*Aim:* Can you put the lines of the material from the line with "Close the reservation conflict dialog" to the line with "point(371,140)" into a JSON list of strings, one string per line and blank lines left out?

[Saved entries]
— Start —

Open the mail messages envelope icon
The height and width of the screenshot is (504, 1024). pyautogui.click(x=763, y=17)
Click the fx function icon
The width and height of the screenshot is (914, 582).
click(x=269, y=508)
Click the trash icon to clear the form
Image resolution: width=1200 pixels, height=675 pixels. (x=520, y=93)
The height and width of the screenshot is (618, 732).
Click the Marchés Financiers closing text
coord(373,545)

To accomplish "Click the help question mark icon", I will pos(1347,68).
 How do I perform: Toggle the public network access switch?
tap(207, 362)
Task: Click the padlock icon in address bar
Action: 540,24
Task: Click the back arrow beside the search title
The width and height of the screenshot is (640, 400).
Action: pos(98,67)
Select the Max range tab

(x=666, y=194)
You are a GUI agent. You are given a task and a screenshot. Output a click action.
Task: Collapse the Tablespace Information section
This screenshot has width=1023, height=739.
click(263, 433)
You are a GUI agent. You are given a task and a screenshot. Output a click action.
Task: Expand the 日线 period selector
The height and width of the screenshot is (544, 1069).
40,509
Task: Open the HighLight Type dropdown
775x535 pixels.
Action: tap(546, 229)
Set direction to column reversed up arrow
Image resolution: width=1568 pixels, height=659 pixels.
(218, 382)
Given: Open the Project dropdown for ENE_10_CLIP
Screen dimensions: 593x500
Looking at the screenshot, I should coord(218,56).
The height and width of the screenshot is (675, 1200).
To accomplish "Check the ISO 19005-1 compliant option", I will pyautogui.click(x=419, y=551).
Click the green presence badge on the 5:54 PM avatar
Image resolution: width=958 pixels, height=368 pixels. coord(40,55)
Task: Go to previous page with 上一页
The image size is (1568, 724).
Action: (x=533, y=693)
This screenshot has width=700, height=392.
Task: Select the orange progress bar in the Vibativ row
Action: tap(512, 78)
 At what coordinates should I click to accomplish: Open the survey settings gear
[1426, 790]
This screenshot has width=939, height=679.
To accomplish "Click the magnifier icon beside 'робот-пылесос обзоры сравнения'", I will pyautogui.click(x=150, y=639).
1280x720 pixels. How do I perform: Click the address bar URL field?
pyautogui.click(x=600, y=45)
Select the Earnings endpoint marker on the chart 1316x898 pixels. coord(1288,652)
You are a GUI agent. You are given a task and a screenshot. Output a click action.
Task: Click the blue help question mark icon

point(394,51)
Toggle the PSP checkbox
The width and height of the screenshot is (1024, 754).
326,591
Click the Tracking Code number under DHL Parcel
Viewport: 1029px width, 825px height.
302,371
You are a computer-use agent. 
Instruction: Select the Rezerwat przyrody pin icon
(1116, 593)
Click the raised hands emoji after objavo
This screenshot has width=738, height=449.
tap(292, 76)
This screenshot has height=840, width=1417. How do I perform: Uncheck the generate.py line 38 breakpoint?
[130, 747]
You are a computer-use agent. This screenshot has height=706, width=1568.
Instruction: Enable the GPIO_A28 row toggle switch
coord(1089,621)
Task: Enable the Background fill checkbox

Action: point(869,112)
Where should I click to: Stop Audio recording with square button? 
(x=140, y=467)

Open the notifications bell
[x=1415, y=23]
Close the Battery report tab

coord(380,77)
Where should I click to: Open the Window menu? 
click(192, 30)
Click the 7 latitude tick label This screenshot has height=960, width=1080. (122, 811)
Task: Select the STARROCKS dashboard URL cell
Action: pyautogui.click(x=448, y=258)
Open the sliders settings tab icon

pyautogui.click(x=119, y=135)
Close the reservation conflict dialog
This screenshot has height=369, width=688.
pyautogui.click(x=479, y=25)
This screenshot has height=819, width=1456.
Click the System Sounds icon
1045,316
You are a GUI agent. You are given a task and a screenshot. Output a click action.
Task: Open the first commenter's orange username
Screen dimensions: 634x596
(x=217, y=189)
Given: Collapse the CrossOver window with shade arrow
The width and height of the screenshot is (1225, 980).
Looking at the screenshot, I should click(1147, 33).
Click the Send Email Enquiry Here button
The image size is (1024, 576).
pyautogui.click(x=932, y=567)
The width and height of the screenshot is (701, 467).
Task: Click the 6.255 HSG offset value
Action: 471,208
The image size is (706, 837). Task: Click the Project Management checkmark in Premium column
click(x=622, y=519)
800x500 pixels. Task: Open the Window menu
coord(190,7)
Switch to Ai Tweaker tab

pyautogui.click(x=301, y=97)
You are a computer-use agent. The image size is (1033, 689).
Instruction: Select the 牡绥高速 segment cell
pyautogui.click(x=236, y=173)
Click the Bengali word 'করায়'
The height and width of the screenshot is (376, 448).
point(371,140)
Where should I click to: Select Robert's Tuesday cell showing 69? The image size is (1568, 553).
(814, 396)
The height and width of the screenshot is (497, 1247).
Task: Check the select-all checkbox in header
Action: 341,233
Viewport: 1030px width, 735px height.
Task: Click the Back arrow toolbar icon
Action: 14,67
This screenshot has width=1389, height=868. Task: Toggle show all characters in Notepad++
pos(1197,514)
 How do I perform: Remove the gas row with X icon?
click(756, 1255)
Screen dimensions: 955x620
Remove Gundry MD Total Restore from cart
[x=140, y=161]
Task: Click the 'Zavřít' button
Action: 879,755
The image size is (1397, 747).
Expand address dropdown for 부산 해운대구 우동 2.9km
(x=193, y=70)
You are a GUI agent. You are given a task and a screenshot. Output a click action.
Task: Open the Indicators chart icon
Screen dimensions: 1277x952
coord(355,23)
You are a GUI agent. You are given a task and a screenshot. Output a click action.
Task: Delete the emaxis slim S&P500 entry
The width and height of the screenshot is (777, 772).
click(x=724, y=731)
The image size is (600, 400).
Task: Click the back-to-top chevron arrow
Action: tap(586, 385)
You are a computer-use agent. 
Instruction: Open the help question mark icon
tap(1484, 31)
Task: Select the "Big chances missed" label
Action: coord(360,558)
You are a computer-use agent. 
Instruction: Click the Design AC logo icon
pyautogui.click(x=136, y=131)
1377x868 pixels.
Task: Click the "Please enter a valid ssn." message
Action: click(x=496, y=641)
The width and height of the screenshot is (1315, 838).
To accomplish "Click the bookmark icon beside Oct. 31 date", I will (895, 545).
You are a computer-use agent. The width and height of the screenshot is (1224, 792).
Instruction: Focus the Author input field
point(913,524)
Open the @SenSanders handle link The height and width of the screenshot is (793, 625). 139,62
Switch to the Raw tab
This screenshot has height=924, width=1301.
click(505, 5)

— End —

*Exercise response:*
[
  "Close the reservation conflict dialog",
  "This screenshot has height=369, width=688.",
  "pyautogui.click(x=479, y=25)",
  "This screenshot has height=819, width=1456.",
  "Click the System Sounds icon",
  "1045,316",
  "You are a GUI agent. You are given a task and a screenshot. Output a click action.",
  "Task: Open the first commenter's orange username",
  "Screen dimensions: 634x596",
  "(x=217, y=189)",
  "Given: Collapse the CrossOver window with shade arrow",
  "The width and height of the screenshot is (1225, 980).",
  "Looking at the screenshot, I should click(1147, 33).",
  "Click the Send Email Enquiry Here button",
  "The image size is (1024, 576).",
  "pyautogui.click(x=932, y=567)",
  "The width and height of the screenshot is (701, 467).",
  "Task: Click the 6.255 HSG offset value",
  "Action: 471,208",
  "The image size is (706, 837). Task: Click the Project Management checkmark in Premium column",
  "click(x=622, y=519)",
  "800x500 pixels. Task: Open the Window menu",
  "coord(190,7)",
  "Switch to Ai Tweaker tab",
  "pyautogui.click(x=301, y=97)",
  "You are a computer-use agent. The image size is (1033, 689).",
  "Instruction: Select the 牡绥高速 segment cell",
  "pyautogui.click(x=236, y=173)",
  "Click the Bengali word 'করায়'",
  "The height and width of the screenshot is (376, 448).",
  "point(371,140)"
]